If you saw the 1993 movie "Groundhog Day" and are familiar with the recent history of the Illini baseball team in the Big Ten tournament, you know where I'm going with this.
Like Bill Murray -- the movie's main character who surreally lives the same day over and over and over - Illinois just went through another of its conference tournament Groundhog Days at Columbus, Ohio.
For the third year in a row, Dan Hartleb's guys won their opener, then dropped the next two in the double-elimination event.
It's nothing new. Since last winning the tournament in 2000, the Illini have made six appearances in the league playoff. Not once did they win more than one game.
Getting there is one thing. Illinois is good at that.
The record shows that the Illini have established themselves as one of the league's top-tier programs during the regular season. Only Ohio State has a longer current string of consecutive Big Ten tournament appearances than Illinois' five in a row.
Doing something once they're in the tournament? Not so good. They're a combined 4-12 in their last six league playoffs.
No doubt Hartleb and his staff are analyzing and agonizing over another repeat of an all-too-familiar outcome in the tournament. Like Murray's character, they can't seem to break out of the cycle.

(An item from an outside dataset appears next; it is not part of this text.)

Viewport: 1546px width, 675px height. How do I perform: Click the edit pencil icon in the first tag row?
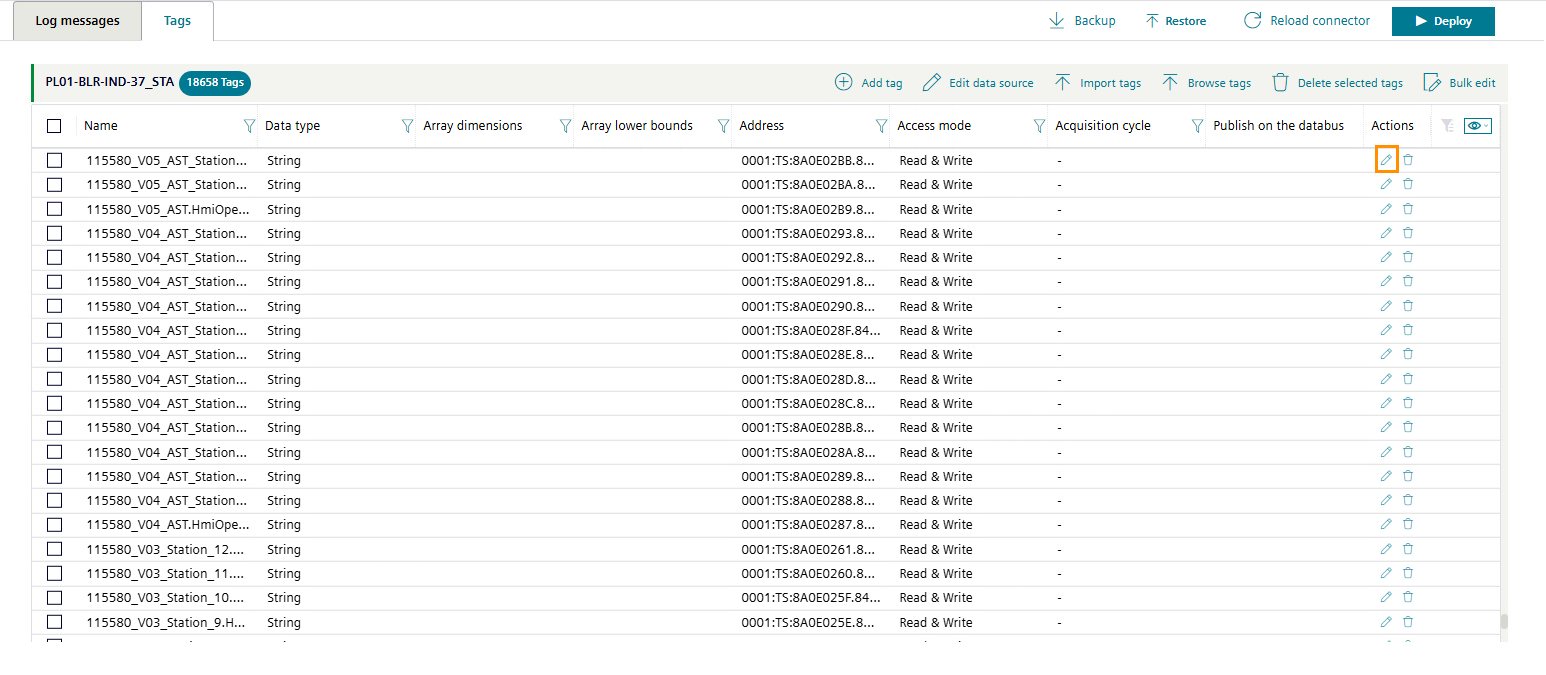(1386, 160)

Many will point to the Illini's lack of pitching depth as the primary culprit. And that's a fair point. In each of Illinois' Game 3s in the last two tournaments, the opponent racked up 14 and 13 runs, respectively.

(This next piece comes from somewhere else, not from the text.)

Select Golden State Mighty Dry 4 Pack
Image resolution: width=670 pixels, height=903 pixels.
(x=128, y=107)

But Friday's elimination-round loss to Minnesota can't be explained by pitching alone. Illinois' hitting attack ranks among the best in the Big Ten. It managed six hits against a Gopher pitching staff also in its third game of the tournament. And an Illini team that statistically ranked No. 1 in fielding entering the tournament committed three errors.
This was a group effort.
You do have to wonder if Illinois might have broken through its one-win-and-only-one-win wall if the anticipated starting rotation had remained intact. Kevin Manson, the 2008 staff ace who was a tournament hero for the Illini a year ago, was virtually non-existent this season due to arm soreness. Another veteran, Ben Reeser, got off to a terrific start, then was struck by back pain that plagued him through most of the Big Ten race. To Reeser's credit, he tried to keep coming back but was largely ineffective and rarely around for more than an inning or two when he tried to pitch.

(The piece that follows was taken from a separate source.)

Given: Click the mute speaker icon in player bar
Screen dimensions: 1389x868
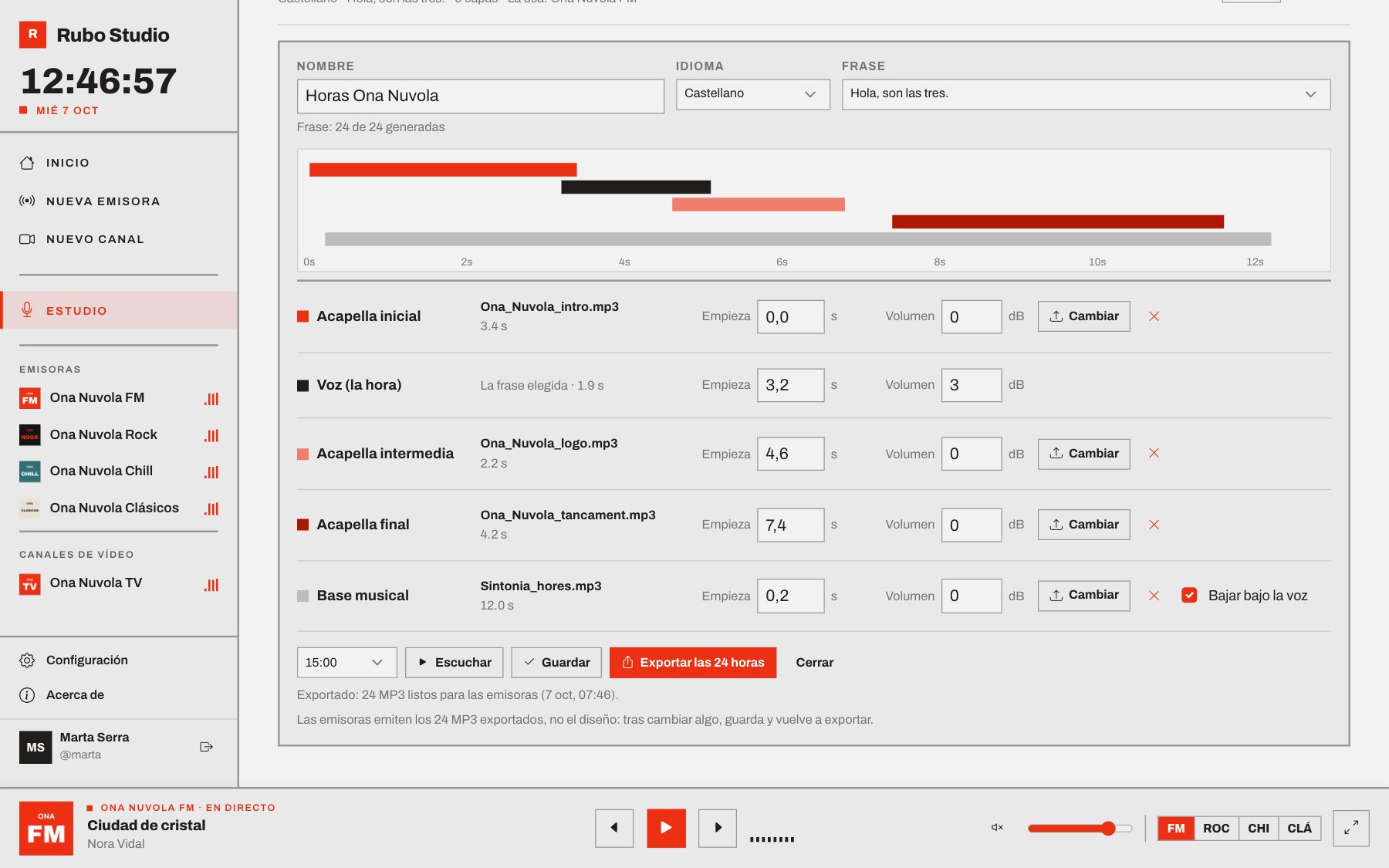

Without Manson and Reeser, Hartleb and pitching coach Ken Westray were forced to put together a Plan B rotation that included one experienced but young starter (sophomore Phil Haig) and two freshmen (Will Strack, Bryan Roberts). It's fortunate for Illinois that both newcomers pitched as well as they did or we wouldn't even be discussing the topic of another Big Ten tournament blowup right now. But imagine how much stronger the bullpen might have been if the two freshmen had been available as relievers. The versatile Strack, in particular, showed he could fill just about any role on the mound. We might actually be talking about Illinois' pitching depth as a strength if Reeser and Manson had been around and pitched like they're capable.
Following the loss to Minnesota, Hartleb said he still held out hope that the Illini could get an NCAA at-large berth if developments in the Big Ten and other conference tournaments broke in Illinois' favor (an Indiana title would be a killer for Illinois).
Can't say I share that optimism. Not after the Illini placed fourth in the Big Ten standings, lost six of their last eight games, and failed to finish among the top three at the league tournament.
But regardless of what happens on Selection Monday, Illinois' primary focus as a program needs to be figuring out a way to get over the hump in the Big Ten tournament. For too long, they've been stuck in a Groundhog-like burrow at this time of year.